The courts are full of stories of witnesses who have been inconvenienced. There are stories of victims of highly traumatic offences, such as rape, being brought to court by police on the first day of the trial, as used to be the procedure. The court's time being at a premium, everybody had to turn up, notwithstanding the fact that counsel might want to take up a couple of points of law that might take three quarters of a day to sort out, resulting in the judge saying, "At this hour of night it's no good swearing in a jury, we'll come back tomorrow." The witness would be brought back the next day, only to find that there was some other delay, so they would have to wait a little longer. That was all to the disadvantage not only of the public but of criminal justice. People get a certain amount of adrenalin running when they come to court to give evidence, and they gear themselves up to it. Hanging around in the waiting room for day after day makes the whole thing go flat, and they lose the resilience to resist cross-examination simply because they have been inconvenienced. We would pay people loss of earnings and travel costs, but that was all the help that we gave.

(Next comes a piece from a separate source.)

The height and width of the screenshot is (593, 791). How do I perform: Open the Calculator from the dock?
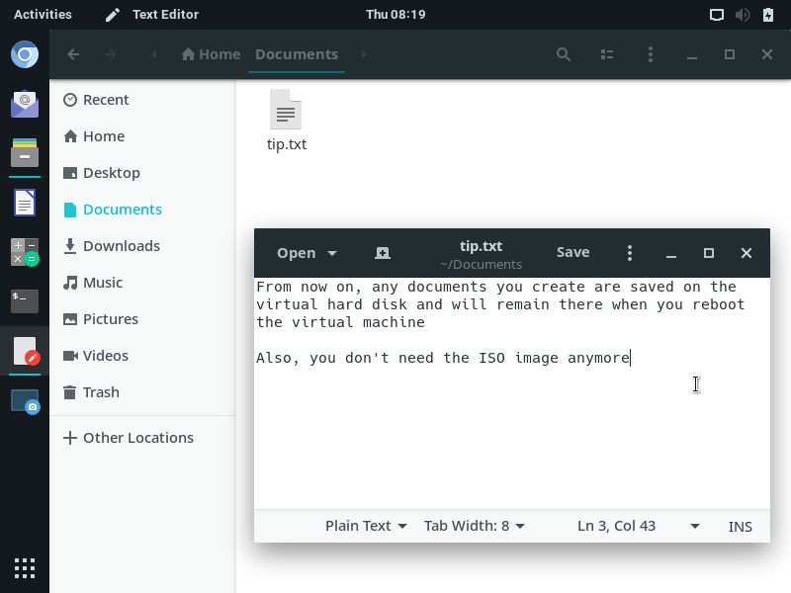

Then came "No Witness, No Justice", which set up five pilots of a scheme to require the CPS and the police to set up witness care units to give support to witnesses—to give them a little attention, to knock the bugs out of their progress from seeing to testifying, and to make them feel wanted. The scheme has been a success, as I shall describe. It has now been rolled out nationally and properly funded, and so on 13 January I opened the Teesside witness care unit.

When an incident occurs, police officers assess the prosecution victims' and witnesses' needs when they take a statement from them. That assessment now forms part of the standard witness form. Dedicated witness care officers employed jointly by the CPS and the police work separately in their own office; they are dedicated to taking care of witnesses. They are a single point of contact from the point of charge and they keep victims and witnesses informed about the progress of their case via the witnesses' preferred means of contact.

The process goes like this. The assessment is made by the officer at the scene. If a charge is preferred, the witness gets a letter from the witness care unit saying, "Mr. Z has been charged with offence Y. There will be a hearing in a week's time, but you needn't come. That will sort out the process of the trial thereafter and we will get in touch with you again." I say "sort out" deliberately, because lots of letters from the CPS and many public authorities are not phrased in a reader-friendly way for a public who do not understand the criminal justice system, but these letters, as I saw for myself in Teesside, deliberately employ terms like, "this hearing will sort out the progress of the case." That is understandable, ordinary language, realistically put.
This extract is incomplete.